--- Items ---
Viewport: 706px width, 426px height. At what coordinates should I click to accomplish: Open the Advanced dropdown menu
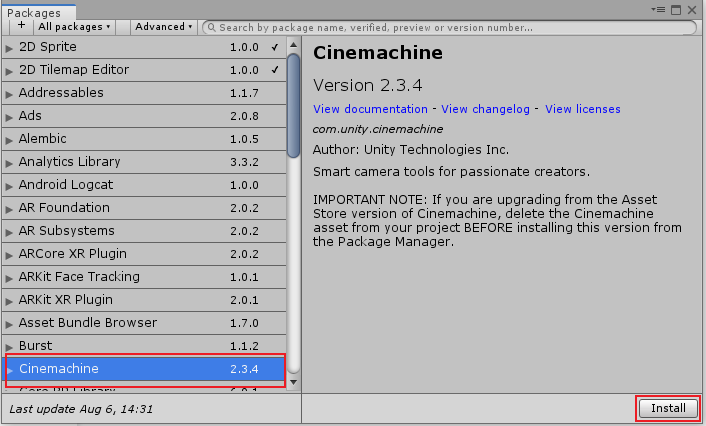pyautogui.click(x=164, y=27)
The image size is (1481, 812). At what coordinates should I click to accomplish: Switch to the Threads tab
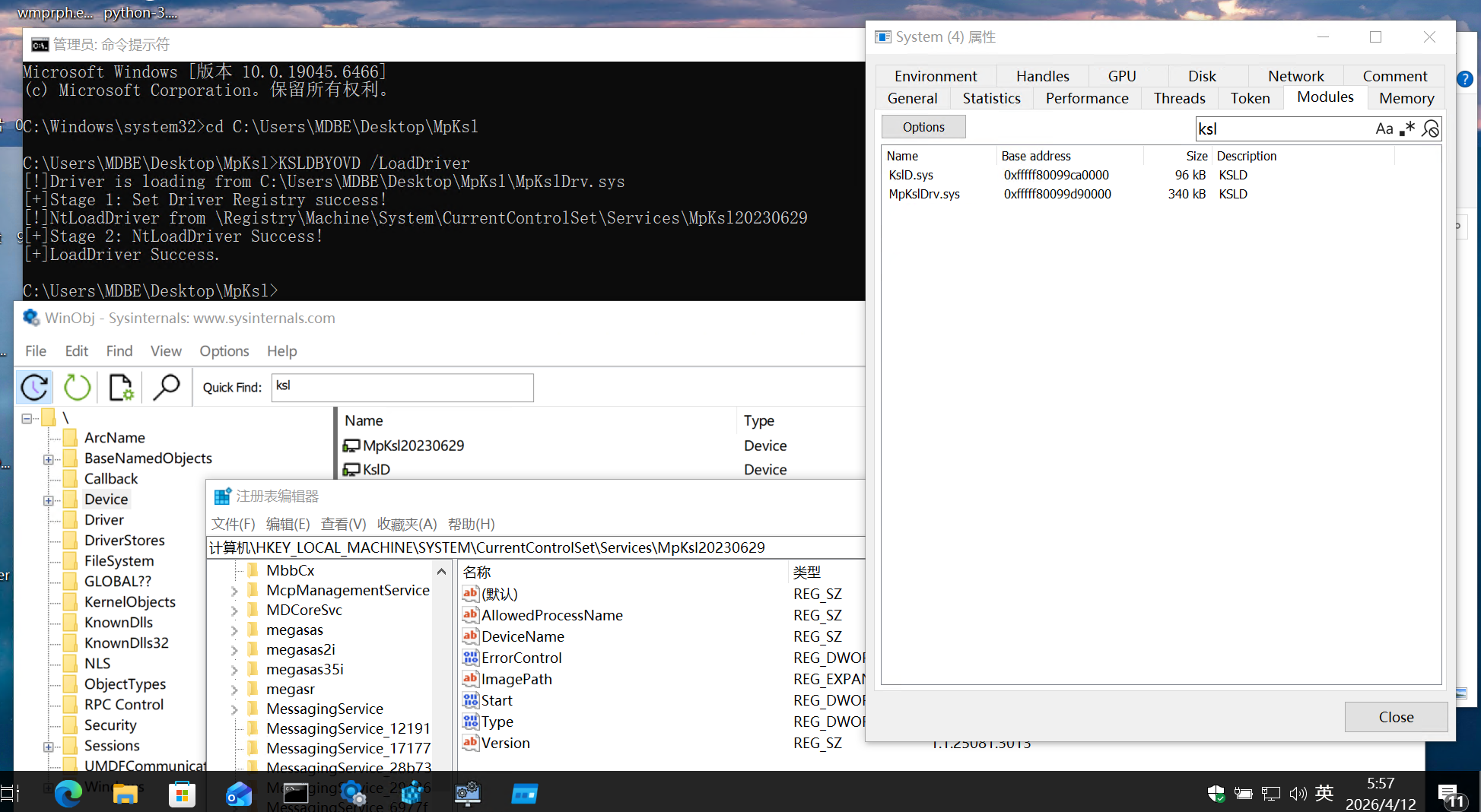tap(1179, 98)
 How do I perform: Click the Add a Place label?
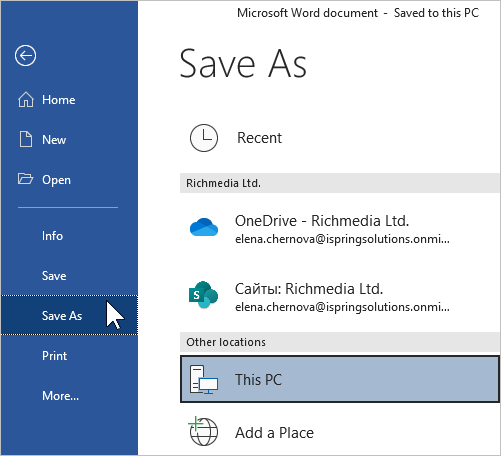coord(274,433)
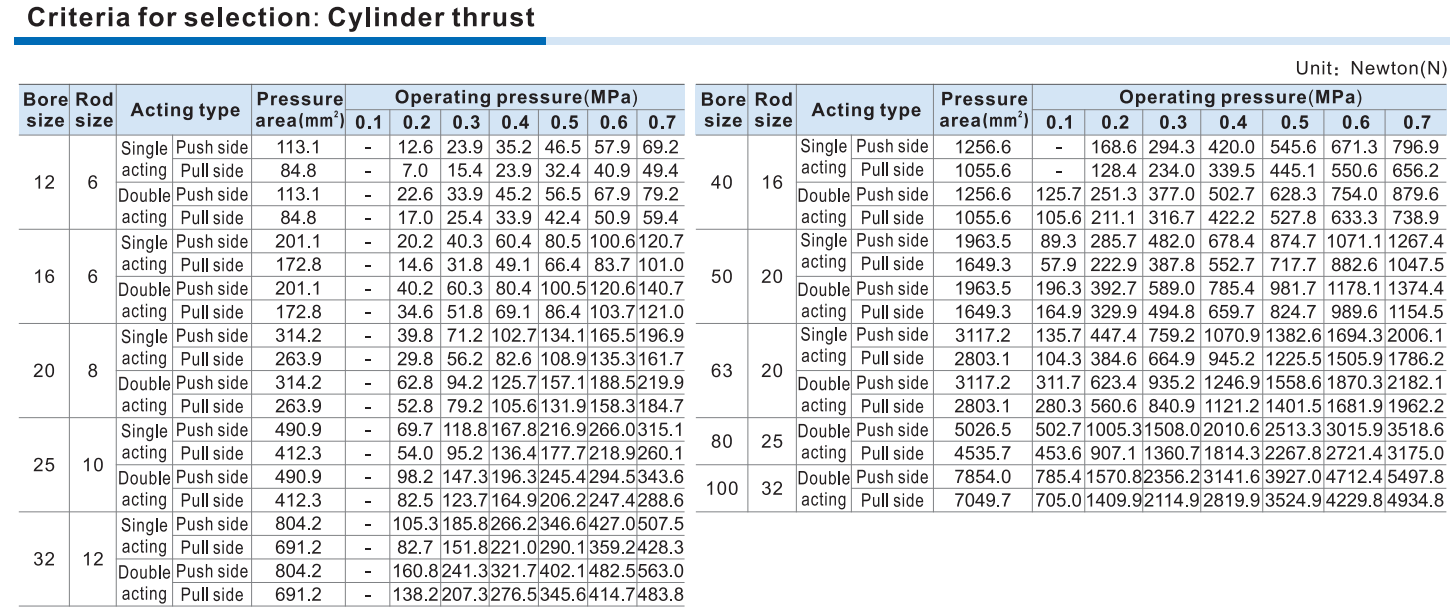
Task: Select the thrust value 3175.0
Action: pos(1416,453)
---
(Set exercise)
Output every line of the data above as a JSON list of strings, one string per line, skipping blank lines and leaving out the pictures.

(Answer to the exercise)
[
  "Viewport: 706px width, 426px height. At what coordinates should I click to accomplish: Open the Advanced dropdown menu",
  "pyautogui.click(x=164, y=27)",
  "The image size is (1481, 812). At what coordinates should I click to accomplish: Switch to the Threads tab",
  "tap(1179, 98)",
  " How do I perform: Click the Add a Place label?",
  "coord(274,433)",
  "Task: Select the thrust value 3175.0",
  "Action: pos(1416,453)"
]